Dreißig Meter in der Tiefe wand sich der reißende Fluss. Das Wasser strömte mit hoher Geschwindigkeit Richtung Norden und peitschte unaufhörlich auf die dunklen Felsen ein. 
Das Rauschen erinnerte an das Knurren eines wilden Tieres, als wolle er damit seine Gefährlichkeit unterstreichen. Kein Mensch würde aus diesen Strömungen lebend herraus kommen.

Auf halber Strecke weigerten meine Beine sich auch nur einen Schritt weiter zu gehen.
Ich blieb wie eingefroren auf der Stelle stehen und betrachtete starr den blutroten Pfeiler vor mir. Cassiel hielt inne und sah in meine Blickrichtung. „Was ist?"

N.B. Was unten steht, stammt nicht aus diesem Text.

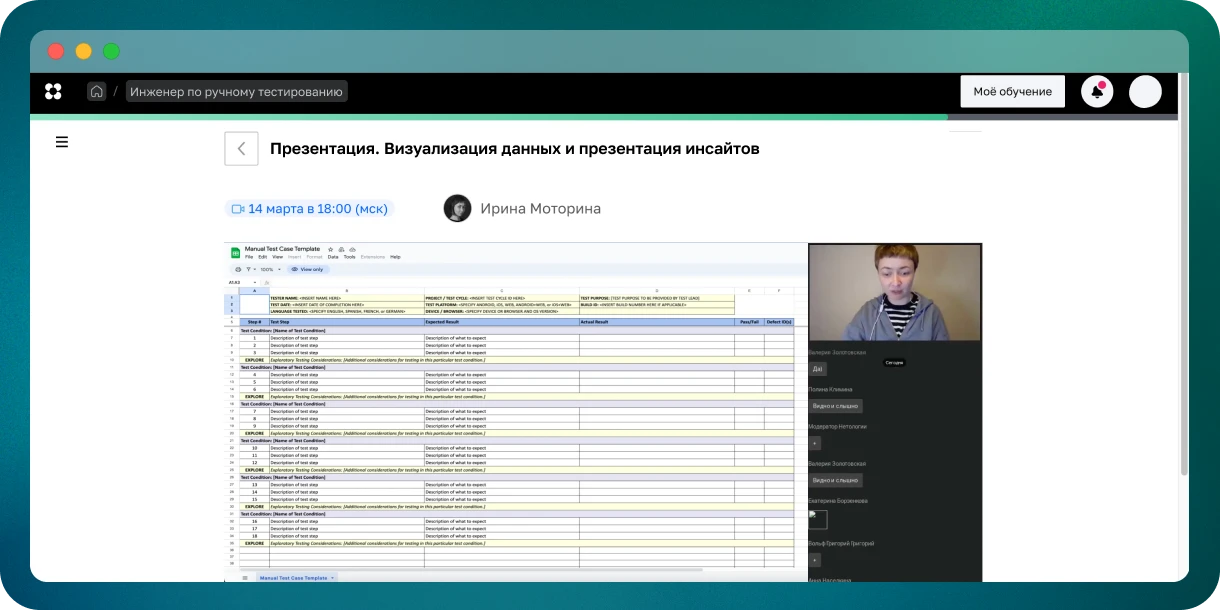Click Ирина Моторина's avatar photo
This screenshot has width=1220, height=610.
tap(457, 208)
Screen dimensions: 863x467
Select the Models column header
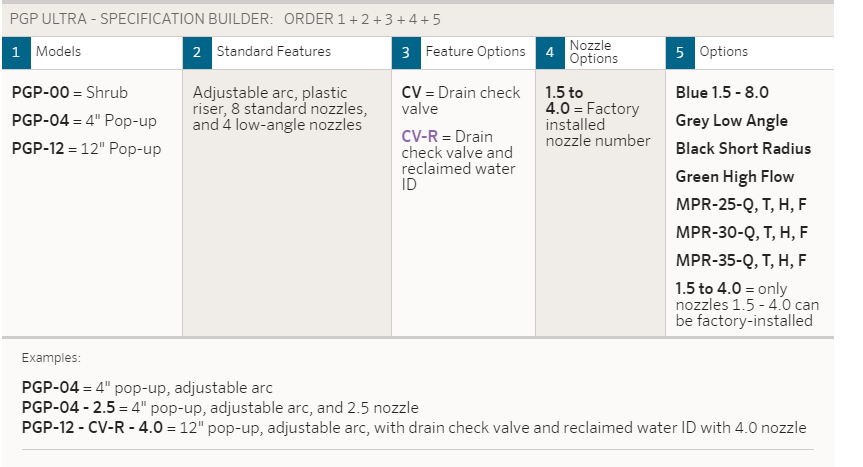click(58, 51)
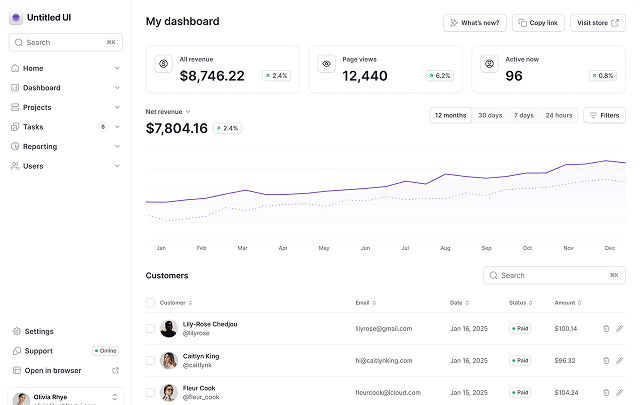Click trash icon for Fleur Cook

coord(606,392)
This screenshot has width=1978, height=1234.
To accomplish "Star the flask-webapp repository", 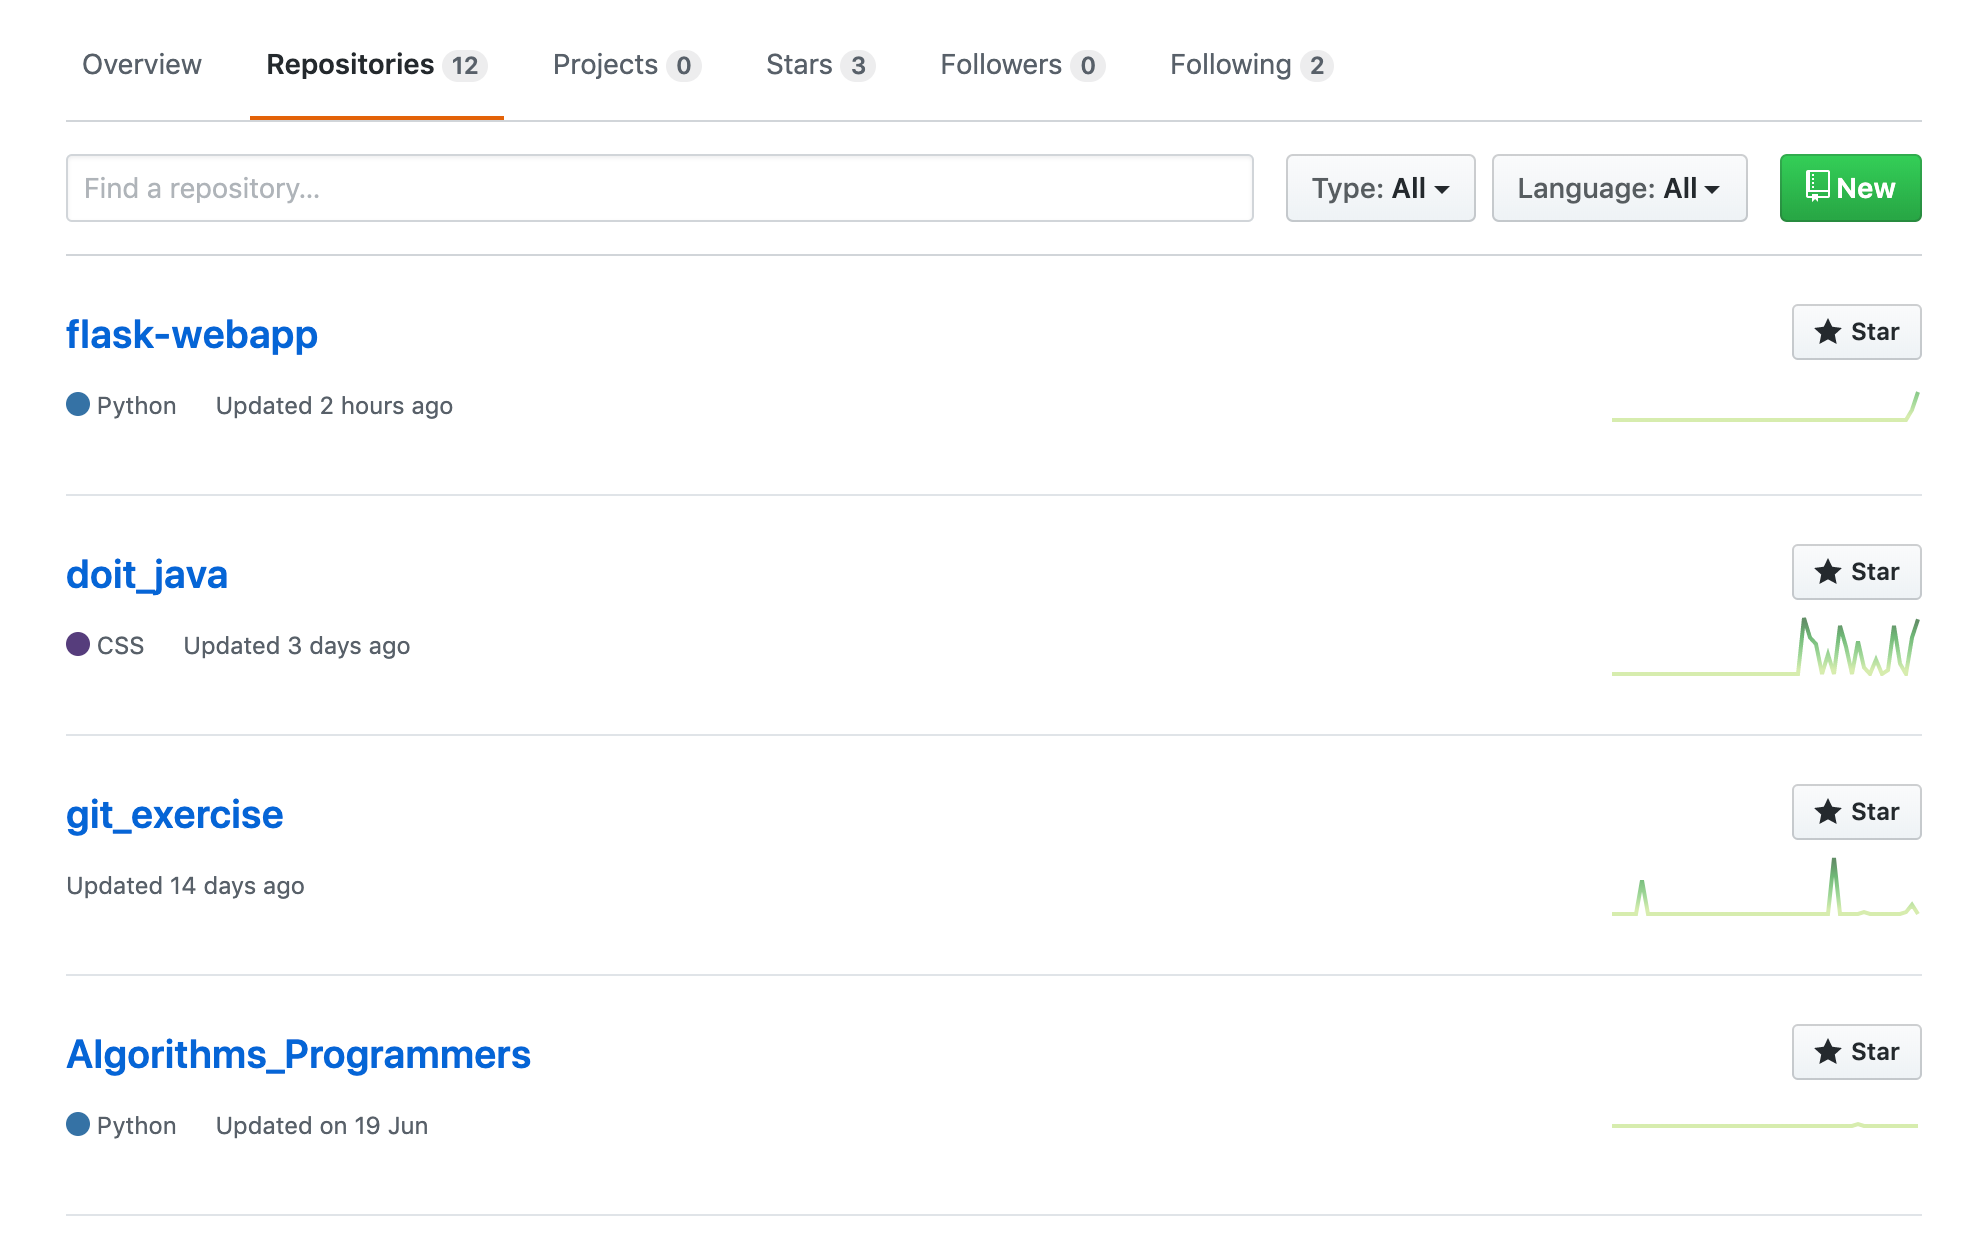I will point(1855,332).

Wie in Trance näherte ich mich dem Geländer und sah hinab in die Tiefe. Der Wind kam mir auf einmal so eiskalt vor und der Himmel schien sich zu verdunkeln.
Kalter Schweiß lief mir das Rückrad hinab.

„Hier war es..."

Ich erinnerte mich genau an das Gefühl, wie ich genau hier stand und kurz davor war zu springen.

Hilflos und allein, hoffnungslos und gebrochen... Aber auch ein wenig erleichtert, bei dem Gedanken, dass bald alles vorbei sein würde.

Cassiel legte mir die Hand auf die Schulter. Ich malte mir aus, was passieren würde, hätte ich genau jetzt vor, mich in den Tod zu stürzen.

Cassiel würde mich festhalten... Er würde sich mit aller Kraft an mich klammern und zurückzerren. Wenn es sein musste würde er mich nie wieder loslassen. So ein Mensch war er.

Er würde nicht zulassen, dass ich sprang.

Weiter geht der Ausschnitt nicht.